When customers come to the counter of Trust Convenience in Calgary and ask Dharmender Khosa if he is the owner, the 30-year-old entrepreneur fibs, pretending to only manage it for someone older.
“Then I’ll ask them for any suggestions to improve the store that I could pass on,” says Khosa. He gives an example of the kind of feedback he gets from the store’s highly multicultural clientele. “Someone might tell me, ‘You should carry this chocolate bar brand from Europe—it is really popular there.’”
He says of concealing his identity, “If I tell them I am the owner, people won’t open up to me in the same way. They’ll worry, ‘Oh, I might offend this guy’ and just respond with a generic comment. They won’t share those suggestions.”
While corporate stores must go through a chain of approvals to try and bring in new products, independents can act on this store-level customer intelligence because of their autonomy.
It is a competitive advantage that Trust Convenience, which is located at the Savanna Bazaar shopping market in Calgary’s northeast, leans into to differentiate itself.
And so, the list of products Trust Convenience has imported to its shelves include Hershey’s Pink Lemonade chocolate bar from Brazil; a nitrogen-infused cola called Nitro Pepsi that PepsiCo launched in the U.S. earlier this year; and Sensations Peking Spare Rub Oriental Crackers from the U.K.
Khosa says he “impulsively” opened Trust Convenience in early 2020 with the support of his fiancée, a teacher who is studying to be a lawyer.
The store didn’t initially march to its own drum.
“We were getting compared to everyone around us—to Circle K, to 7-Eleven. People would say, ‘You don’t have this, you don’t have that,’” he recalls. “The store was brand new, didn’t have franchise support and my account was in the negative.
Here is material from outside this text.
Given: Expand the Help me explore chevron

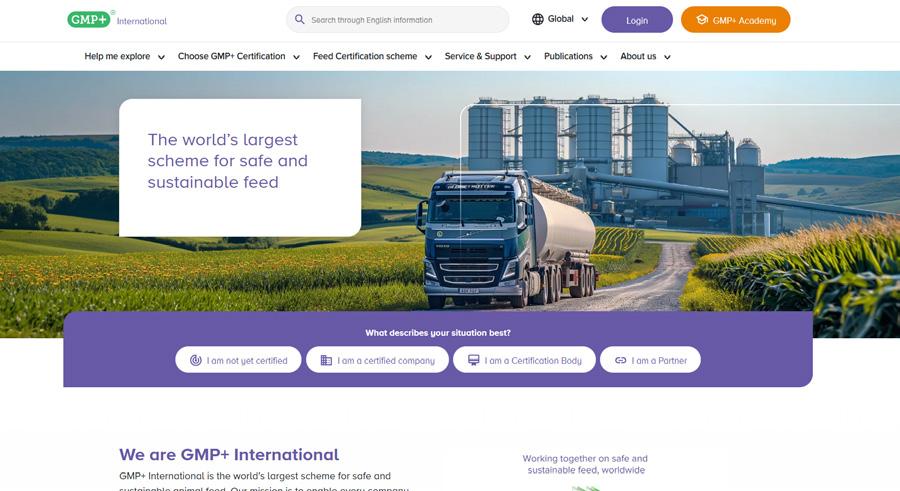Looking at the screenshot, I should point(161,57).
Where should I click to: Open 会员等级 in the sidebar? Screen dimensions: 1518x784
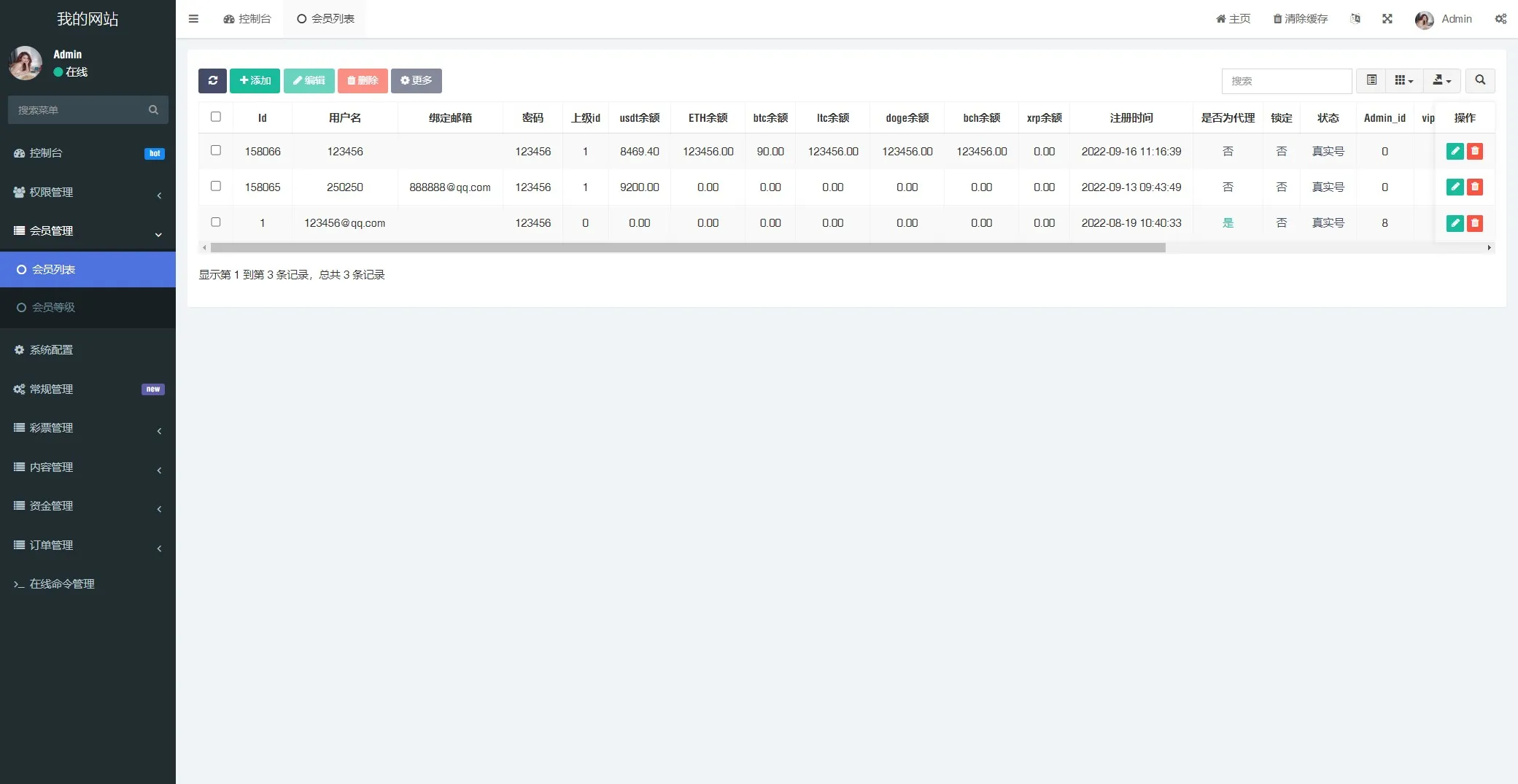(x=53, y=308)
Four months in, friends and family were starting to lose hope it would be a success.”
Of course, the fact it launched at the start of the pandemic didn’t help.
However, the pandemic having brought supply chain challenges to the fore, Khosa says he realized he needed to rethink how he would keep shelves stocked.
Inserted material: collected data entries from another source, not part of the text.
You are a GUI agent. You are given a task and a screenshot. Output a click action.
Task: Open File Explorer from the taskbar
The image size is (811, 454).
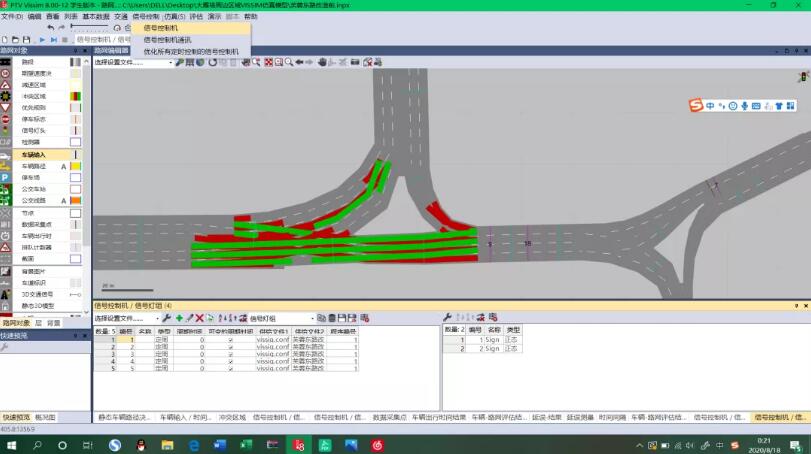[167, 445]
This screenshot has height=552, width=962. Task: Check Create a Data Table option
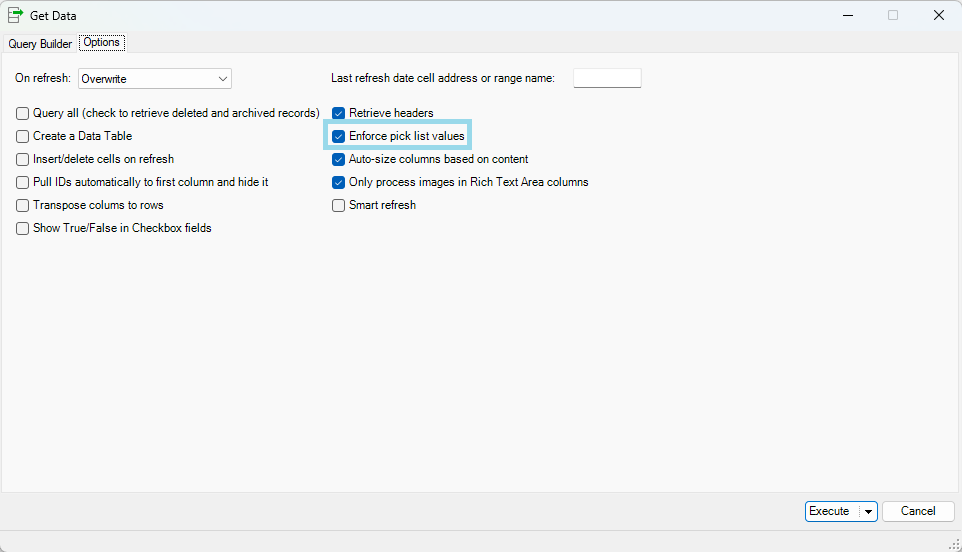(x=23, y=136)

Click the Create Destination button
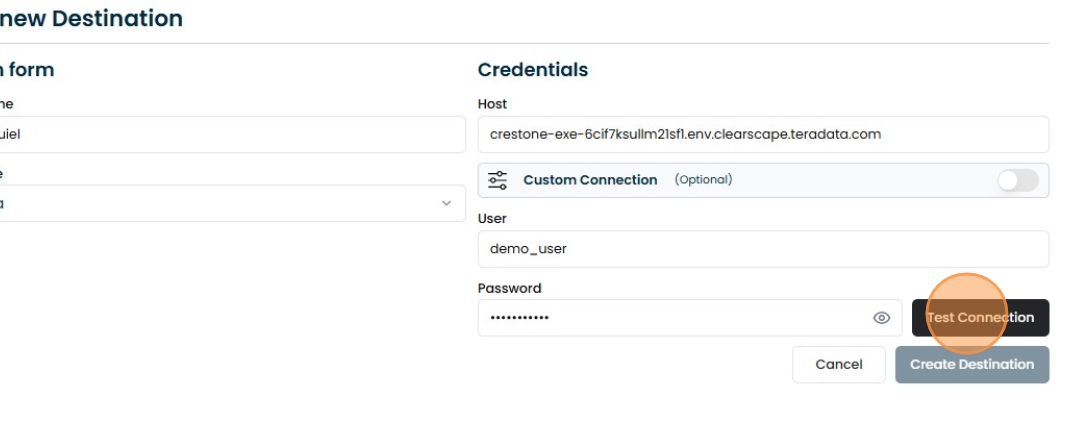coord(971,365)
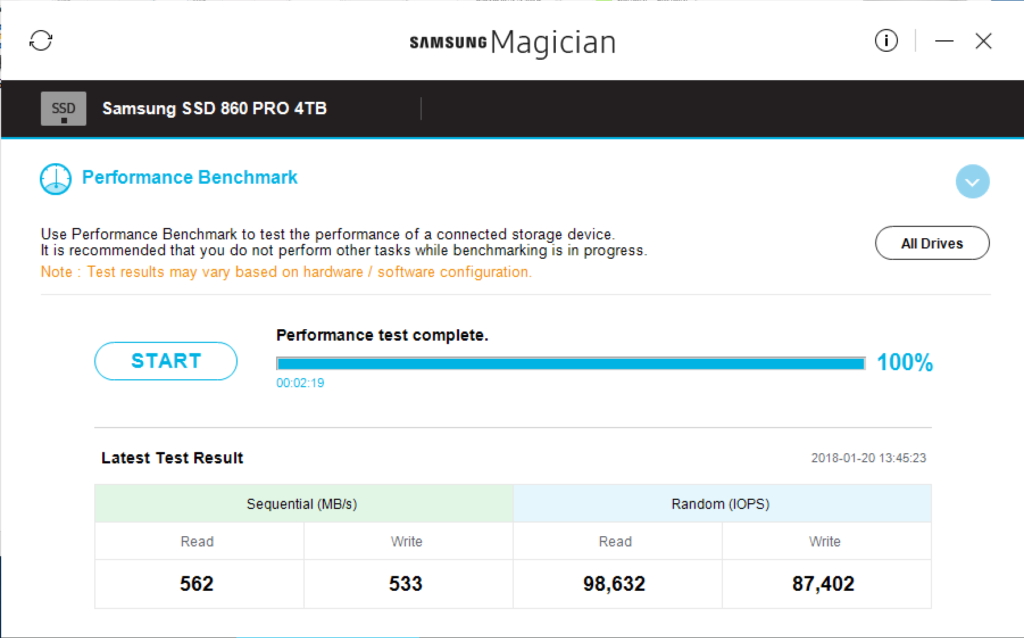Select the Samsung SSD 860 PRO 4TB drive
Image resolution: width=1024 pixels, height=638 pixels.
(214, 108)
He found he could import a lot of interesting products, including from global brands well-known to Canadians, in different and exotic flavours (see sidebar), while keeping the usual convenience snack offerings.
“When everyone else was asleep in Calgary, I’d call up other countries during their daytimes, using Google Translate about 90% of the time to communicate with sellers there,” Khosa explains. “After a while, these international sellers and brokers start contacting you.”
Khosa, who was previously in trucking, also has friends in that sector who have helped connect him with stores in the U.S. to get product. “That is 80% of the time how I’ve done it,” he adds.
Social media differentiation
Trust Convenience’s ability and willingness to shake-up its product mix lends itself to content creation. thereby driving social and digital engagement. He has even drafted a brand handbook, which includes logo specifications, to be followed in advertising and marketing.
On Instagram, it has more than 8,250 followers. “Between me and my fiancée, we manage it,” says Khosa. “If we get something new in, and it is good, I’ll post product photos.”
The store also has dozens of glowing recommendations on Google reviews. “Amazing selection. Products you won’t find anywhere else in the city,” reads one from July, accompanied by a photo the reviewer snapped of their purchases, including Cocoa Puffs Popcorn with cocoa glaze and Tostitos con mas salsa verde.
Because a lot of the imported products are limited-edition, he says they always have room to bring in new products, giving shoppers a constant rotation of something new and fresh to consider.
“That is how we get a lot of repeat customers,” notes Khosa. “People will tell us they came in to see if we had something new this week, or because they saw a social media post.’”
Now more than two years in with the store, he says the operation is cash-flow positive, and proceeds are being reinvested in the business to further innovate.
A store renovation is currently underway to create two separated sections, taking advantage of the store’s front and back entrances.
“I am going to introduce cannabis in the back half of the store, and the front will be convenience like it is now,” explains Khosa, who notes the store is near a school and needs to keep being family friendly so the two spaces will be completely separated.
He also hopes to open a second Trust location next year. But don’t expect it to look like the current store. “I don’t want to duplicate and multiply what we have now,” he says. “Each Trust should be their own destination.”